The Use of Project-Based Learning to Foster Software Engineering Students’ English-Speaking Competence
DOI:
https://doi.org/10.36232/interactionjournal.v13i2.5516Keywords:
Project-Based Learning, Speaking Competence, Software EngineeringAbstract
This study aims to explore how Project-Based Learning (PjBL) is used in software engineering classrooms and how it can foster students’ English-speaking competence. This research employed a qualitative descriptive designing involving 40 eleventh-grade students from the Software Engineering (Rekayasa Perangkat Lunak) program and one English teacher at a vocational high school in Garut, Indonesia. Data were collected through classroom observations involving 40 students and one teacher, followed by semi-structured interviews with six selected students and the teacher. The findings revealed that PjBL was used through systematic stages, including starting with essential question, designing a project, scheduling, monitoring, assessing outcomes, and evaluating the experiences. The analysis reveals that PjBL functioned as a discourse-construction pedagogy, fostering students’ cohesion through the use of linking devices and improving coherence through logical organization of ideas during project presentations.
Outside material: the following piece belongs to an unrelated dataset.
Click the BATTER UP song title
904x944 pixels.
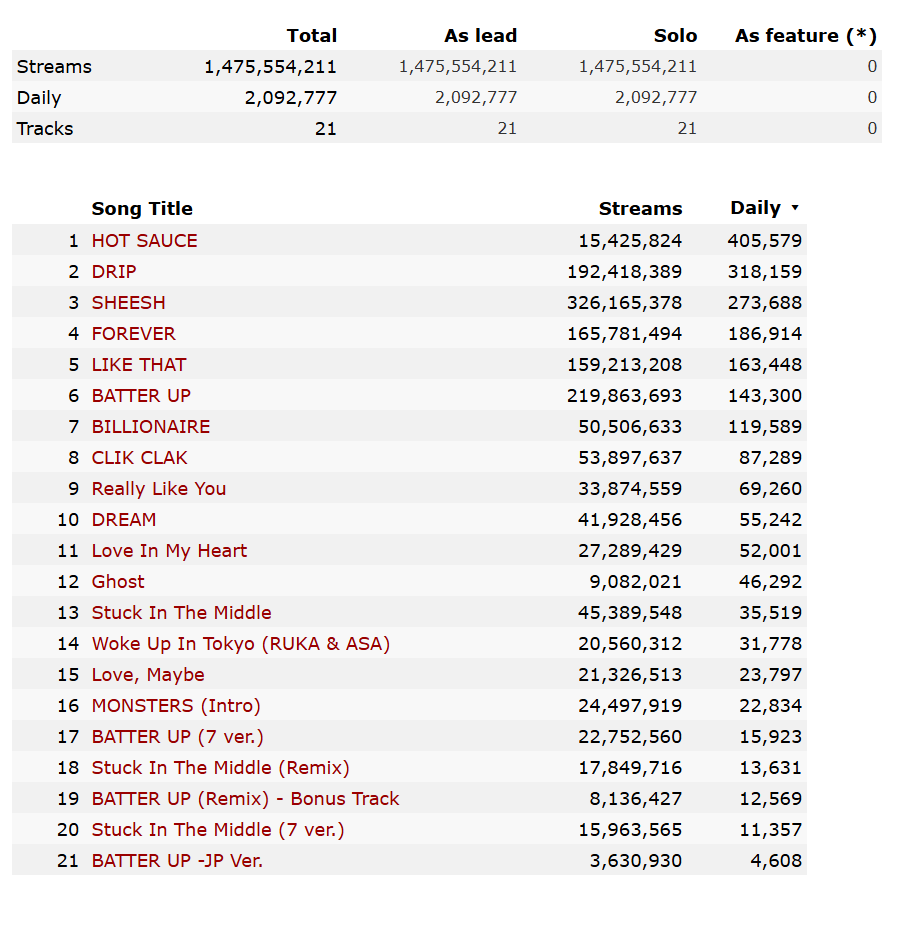(141, 396)
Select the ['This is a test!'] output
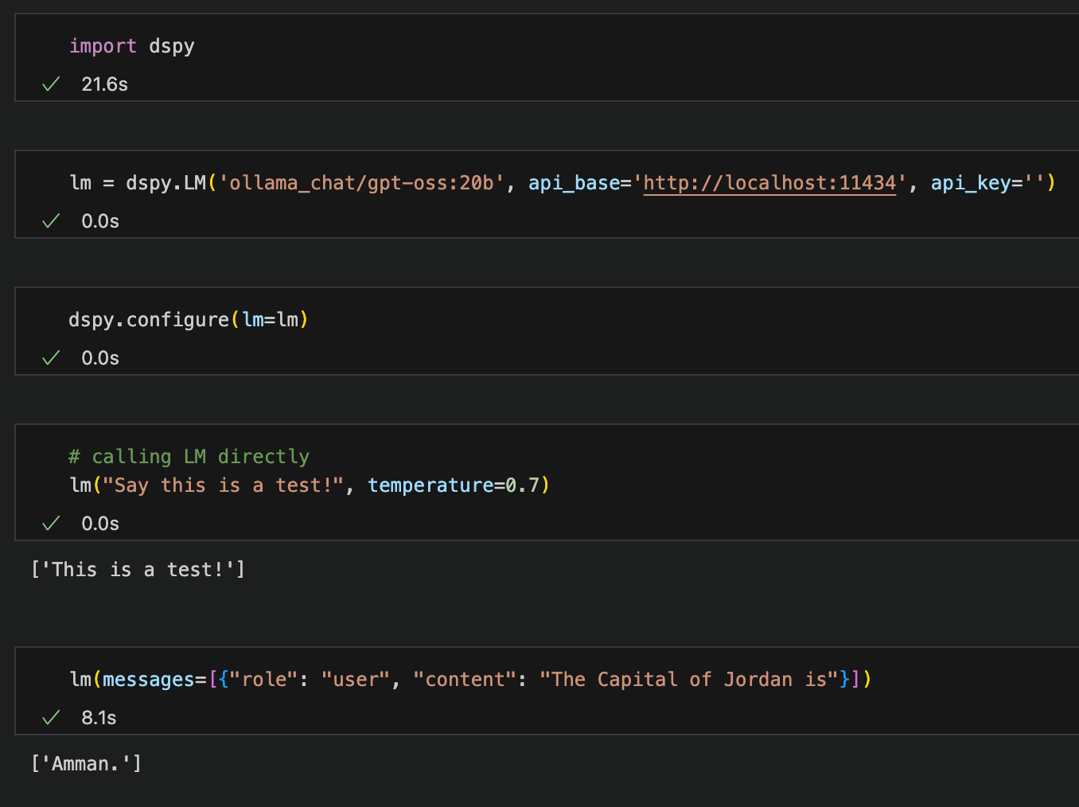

Although some students still relied on memorization and faced vocabulary limitations and anxiety, continuous teacher scaffolding and feedback supported their gradual improvement. Thus, PjBL can foster students’ English-speaking competence by systematically strengthening discourse competence. However, as this study was limited to one vocational classroom with a small sample and focused only on discourse competence, further research with larger and more diverse participants and broader speaking competence aspects is needed to examine the wider applicability and long-term impact of PjBL.